The book talks about how sometimes introverts need to fake being an extrovert to get through situations. I work at a Sports Commission where we host many events. Yes, when we have big events, I interact with thousands of people. I know what needs to be done and I do it. Do I like being around all those people? No. Do I enjoy the events? Yes. Am I exhausted after an event? You bet. Most times after an event, I spend the day so drained I feel like my iPhone when it’s on 4% battery life. After our marathon I usually go to bed and sleep for several hours.
Recently, I’ve been describing myself as a hermit. When I say this people look at me funny and laugh. Those have to be the extroverts. I have many weekends where I get home from work at 5:30 p.m. on a Friday and I don’t leave my house again until 8 a.m. on Monday. That’s right I DON’T LEAVE THE HOUSE FOR TWO DAYS. No, I’m not a recluse, although I could be considered one. I just like quiet space where I can read and watch TV and spend time with my family. I don’t need to be out in crowds to get my enjoyment. In fact, being on a private island with access to Netflix, books, fresh food and a hammock sounds like heaven to me. I don’t even care if anyone is on the island with me, just give me a quiet location and I will be happy. Yes, that truly would be my happy place.
Until next time…enjoy the view from your passenger seat.
Are you an introvert or an extrovert? Take the unofficial quiz below and answer the questions with either true or false. The more true you have the more introverted you are. The more false the more extroverted you are.
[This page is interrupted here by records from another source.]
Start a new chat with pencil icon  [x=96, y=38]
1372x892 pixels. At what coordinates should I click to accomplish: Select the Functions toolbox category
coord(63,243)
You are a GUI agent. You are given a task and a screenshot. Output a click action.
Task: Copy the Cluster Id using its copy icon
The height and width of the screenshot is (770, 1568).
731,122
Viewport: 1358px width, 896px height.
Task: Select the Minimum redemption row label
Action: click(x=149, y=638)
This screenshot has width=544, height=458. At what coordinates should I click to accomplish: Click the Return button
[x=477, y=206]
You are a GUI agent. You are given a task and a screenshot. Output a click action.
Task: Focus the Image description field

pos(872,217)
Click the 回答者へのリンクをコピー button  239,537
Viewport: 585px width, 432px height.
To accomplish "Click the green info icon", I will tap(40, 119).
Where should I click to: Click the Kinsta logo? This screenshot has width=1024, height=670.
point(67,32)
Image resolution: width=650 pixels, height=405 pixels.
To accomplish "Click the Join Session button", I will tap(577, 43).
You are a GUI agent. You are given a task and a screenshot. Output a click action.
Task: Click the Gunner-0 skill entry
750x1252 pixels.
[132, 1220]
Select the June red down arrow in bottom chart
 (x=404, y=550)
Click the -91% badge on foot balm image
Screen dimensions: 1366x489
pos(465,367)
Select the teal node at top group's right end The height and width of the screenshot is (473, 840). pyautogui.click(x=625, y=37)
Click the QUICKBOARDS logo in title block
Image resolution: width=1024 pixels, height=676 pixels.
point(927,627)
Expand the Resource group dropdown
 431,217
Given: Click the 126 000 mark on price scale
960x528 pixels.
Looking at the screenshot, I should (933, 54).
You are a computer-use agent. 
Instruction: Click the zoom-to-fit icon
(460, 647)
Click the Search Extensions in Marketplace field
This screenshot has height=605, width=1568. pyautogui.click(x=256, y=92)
I answered 17 of the 20 questions with true, that is how introverted I am:
- I prefer one-on-one conversations to group activities.
- I often prefer to express myself in writing.
- I enjoy solitude.
- I seem to care less than my peers about wealth, fame, and status.
- I dislike small talk, but I enjoy talking in depth about topics that matter to me.
- People tell me that I’m a good listener.
- I’m not a big risk-taker.
- I enjoy work that allows me to “dive in” with few interruptions.
- I like to celebrate birthdays on a small scale, with only one or two close friends or family members.
- People describe me as “soft-spoken” or “mellow.”
- I prefer not to show or discuss my work with others until it’s finished.
- I dislike conflict.
- I do my best work on my own.
- I tend to think before I speak.
- I feel drained after being out and about, even if I’ve enjoyed myself.
- I often let calls go through to voice mail.
- If I had to choose, I’d prefer a weekend with absolutely nothing to do to one with too many things scheduled.
- I don’t enjoy multitasking.
- I can concentrate easily.
- In classroom situations, I prefer lectures to seminars.